As a child, he dreamed of becoming an archaeologist, inspired by Indiana Jones. Today, instead of digging up ruins, he gathers scattered pieces: ideas, images, voices; and transforms them into films and series. After nearly a decade at Fabula, Daniel Castell joins JUNTOS as Head of the Series Division.
“Indiana Jones searched for artifacts from the past to reconstruct history. I do something similar when producing: I take elements that, on their own, make little sense, but by connecting them, they form a story,” says Daniel.
Castell trained as a journalist and holds a master’s degree in documentary filmmaking, a path that took him from journalism into fiction development. That intersection continues to shape his approach: “Fiction needs a lot of reality to nourish and build itself,” he explains.
His career includes internationally recognized projects. During his time at Fabula, he contributed to expanding the television division toward global markets with series such as La Jauría and El Presidente (Amazon Prime Video), Baby Bandito and Homemade (Netflix), Midnight Family (Apple TV+), as well as A Long Petal of the Sea, an adaptation of Isabel Allende’s novel. He also developed original audio content for Spotify, including Quemar tu casa and Creepyhunters, both created by Julio Rojas.
In 2025, he founded Bandada, a creative lab that supports projects in their most fragile stage: early development. “Writing a story in fifty pages is one thing; condensing it into ten slides and conveying its heart in a few words to an executive is another.
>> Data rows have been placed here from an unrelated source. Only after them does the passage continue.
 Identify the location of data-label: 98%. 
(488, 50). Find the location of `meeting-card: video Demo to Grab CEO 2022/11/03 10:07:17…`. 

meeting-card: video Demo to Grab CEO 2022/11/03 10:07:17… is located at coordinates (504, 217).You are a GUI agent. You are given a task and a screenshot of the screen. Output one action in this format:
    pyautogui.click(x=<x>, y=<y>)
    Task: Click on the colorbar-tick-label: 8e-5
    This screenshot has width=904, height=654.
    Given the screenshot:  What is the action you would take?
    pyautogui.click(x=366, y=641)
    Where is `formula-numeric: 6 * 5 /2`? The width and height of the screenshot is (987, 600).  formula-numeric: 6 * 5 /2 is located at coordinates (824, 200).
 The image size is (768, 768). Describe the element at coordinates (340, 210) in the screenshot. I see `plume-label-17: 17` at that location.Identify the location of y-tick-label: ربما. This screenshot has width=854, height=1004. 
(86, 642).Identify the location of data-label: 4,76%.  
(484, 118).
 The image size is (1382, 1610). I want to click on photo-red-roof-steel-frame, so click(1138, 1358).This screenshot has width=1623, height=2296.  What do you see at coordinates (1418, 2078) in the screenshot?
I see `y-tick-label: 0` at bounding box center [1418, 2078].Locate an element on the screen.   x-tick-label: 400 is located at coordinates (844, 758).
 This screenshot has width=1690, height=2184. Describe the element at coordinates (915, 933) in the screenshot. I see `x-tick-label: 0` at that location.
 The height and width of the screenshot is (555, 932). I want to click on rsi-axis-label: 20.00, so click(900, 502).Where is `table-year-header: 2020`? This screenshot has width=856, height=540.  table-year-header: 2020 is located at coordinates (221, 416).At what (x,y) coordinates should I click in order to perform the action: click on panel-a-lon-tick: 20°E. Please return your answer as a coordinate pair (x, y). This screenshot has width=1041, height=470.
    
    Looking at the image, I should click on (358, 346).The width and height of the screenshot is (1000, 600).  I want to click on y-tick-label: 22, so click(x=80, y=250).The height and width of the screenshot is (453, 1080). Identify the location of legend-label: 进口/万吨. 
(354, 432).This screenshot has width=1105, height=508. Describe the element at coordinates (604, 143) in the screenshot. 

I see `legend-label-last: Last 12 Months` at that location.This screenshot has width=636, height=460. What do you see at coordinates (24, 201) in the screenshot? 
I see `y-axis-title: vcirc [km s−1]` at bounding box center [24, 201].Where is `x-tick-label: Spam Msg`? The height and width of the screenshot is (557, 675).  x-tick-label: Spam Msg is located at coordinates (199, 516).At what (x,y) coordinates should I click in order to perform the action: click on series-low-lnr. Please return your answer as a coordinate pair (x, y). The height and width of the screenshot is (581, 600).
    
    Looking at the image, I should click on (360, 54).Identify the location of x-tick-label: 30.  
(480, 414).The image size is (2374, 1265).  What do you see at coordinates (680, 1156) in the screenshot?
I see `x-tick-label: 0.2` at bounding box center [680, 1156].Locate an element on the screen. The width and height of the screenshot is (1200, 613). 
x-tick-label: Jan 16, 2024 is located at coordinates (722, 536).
Bandada exists so those ideas can survive,” he says.
Making Series with JUNTOS
His partnership with JUNTOS took shape this year, with Castell leading the Series Division. “What most attracted me was the team’s healthy ambition and talent, as well as the chance to keep exploring other projects in parallel,” he notes.
The division is already working on Culpables Inocentes, selected for the Iberseries 2025 Showrunners Workshop, along with a slate of new narratives that blur genre boundaries: luminous dramas, thrillers infused with dark comedy, and layered stories that defy labels.
Beyond his professional path, Castell maintains an intimate bond with cinema: “For me, cinema is the chance to live other lives—to split yourself into characters who aren’t you, and to materialize dreams, those films we see when we sleep or when we daydream.”
Today, from JUNTOS, that vision joins the collective effort of a production company dedicated to entertaining, moving, and provoking thought—bringing locally rooted stories to shine on the international stage.